Item position entries
+++++
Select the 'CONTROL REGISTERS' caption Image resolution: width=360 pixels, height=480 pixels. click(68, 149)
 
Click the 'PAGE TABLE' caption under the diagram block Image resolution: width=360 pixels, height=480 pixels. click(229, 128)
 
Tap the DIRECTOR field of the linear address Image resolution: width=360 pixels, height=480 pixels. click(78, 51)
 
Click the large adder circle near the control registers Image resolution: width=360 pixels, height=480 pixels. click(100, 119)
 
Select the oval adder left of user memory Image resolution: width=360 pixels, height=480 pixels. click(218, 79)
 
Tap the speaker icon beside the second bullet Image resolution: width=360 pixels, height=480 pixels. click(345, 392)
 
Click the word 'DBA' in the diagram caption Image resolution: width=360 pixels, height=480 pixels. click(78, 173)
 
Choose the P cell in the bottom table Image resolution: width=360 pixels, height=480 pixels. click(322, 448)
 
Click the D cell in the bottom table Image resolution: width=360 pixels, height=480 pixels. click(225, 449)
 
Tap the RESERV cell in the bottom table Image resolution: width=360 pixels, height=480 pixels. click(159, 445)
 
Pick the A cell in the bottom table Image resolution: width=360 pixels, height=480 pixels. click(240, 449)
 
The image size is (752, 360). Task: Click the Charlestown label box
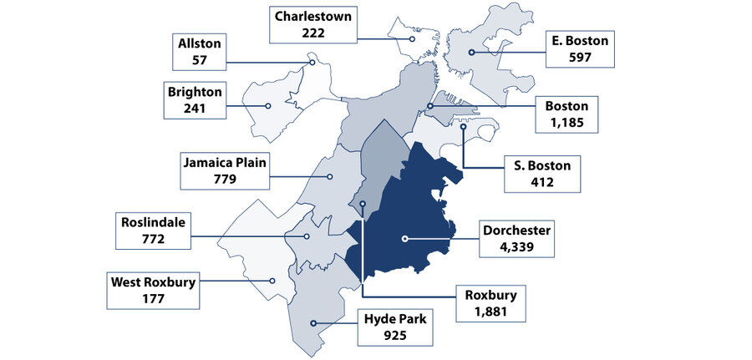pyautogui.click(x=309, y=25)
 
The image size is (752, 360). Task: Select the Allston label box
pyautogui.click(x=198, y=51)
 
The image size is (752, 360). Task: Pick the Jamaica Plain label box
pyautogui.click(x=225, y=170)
+++++
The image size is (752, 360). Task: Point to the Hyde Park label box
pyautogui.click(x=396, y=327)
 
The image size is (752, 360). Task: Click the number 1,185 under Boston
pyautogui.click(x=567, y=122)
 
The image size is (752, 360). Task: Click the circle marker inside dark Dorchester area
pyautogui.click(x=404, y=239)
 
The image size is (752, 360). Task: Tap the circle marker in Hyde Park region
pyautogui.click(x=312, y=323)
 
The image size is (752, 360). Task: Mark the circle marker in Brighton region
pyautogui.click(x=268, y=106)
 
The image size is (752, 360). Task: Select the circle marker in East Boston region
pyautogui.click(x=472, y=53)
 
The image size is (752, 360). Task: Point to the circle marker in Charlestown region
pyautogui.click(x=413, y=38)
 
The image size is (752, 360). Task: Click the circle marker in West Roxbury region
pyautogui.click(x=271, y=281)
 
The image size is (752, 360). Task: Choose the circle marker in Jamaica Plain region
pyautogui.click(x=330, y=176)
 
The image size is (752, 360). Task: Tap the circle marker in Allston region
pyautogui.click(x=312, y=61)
+++++
Requirements: Copy the part of the data above that opens with the line containing "The image size is (752, 360). Task: Mark" and closes with the line containing "pyautogui.click(x=312, y=61)", including both of those lines and changing nothing.

Response to this task:
The image size is (752, 360). Task: Mark the circle marker in Brighton region
pyautogui.click(x=268, y=106)
 
The image size is (752, 360). Task: Select the circle marker in East Boston region
pyautogui.click(x=472, y=53)
 
The image size is (752, 360). Task: Point to the circle marker in Charlestown region
pyautogui.click(x=413, y=38)
 
The image size is (752, 360). Task: Click the circle marker in West Roxbury region
pyautogui.click(x=271, y=281)
 
The image size is (752, 360). Task: Choose the circle marker in Jamaica Plain region
pyautogui.click(x=330, y=176)
 
The image size is (752, 360). Task: Tap the circle marker in Allston region
pyautogui.click(x=312, y=61)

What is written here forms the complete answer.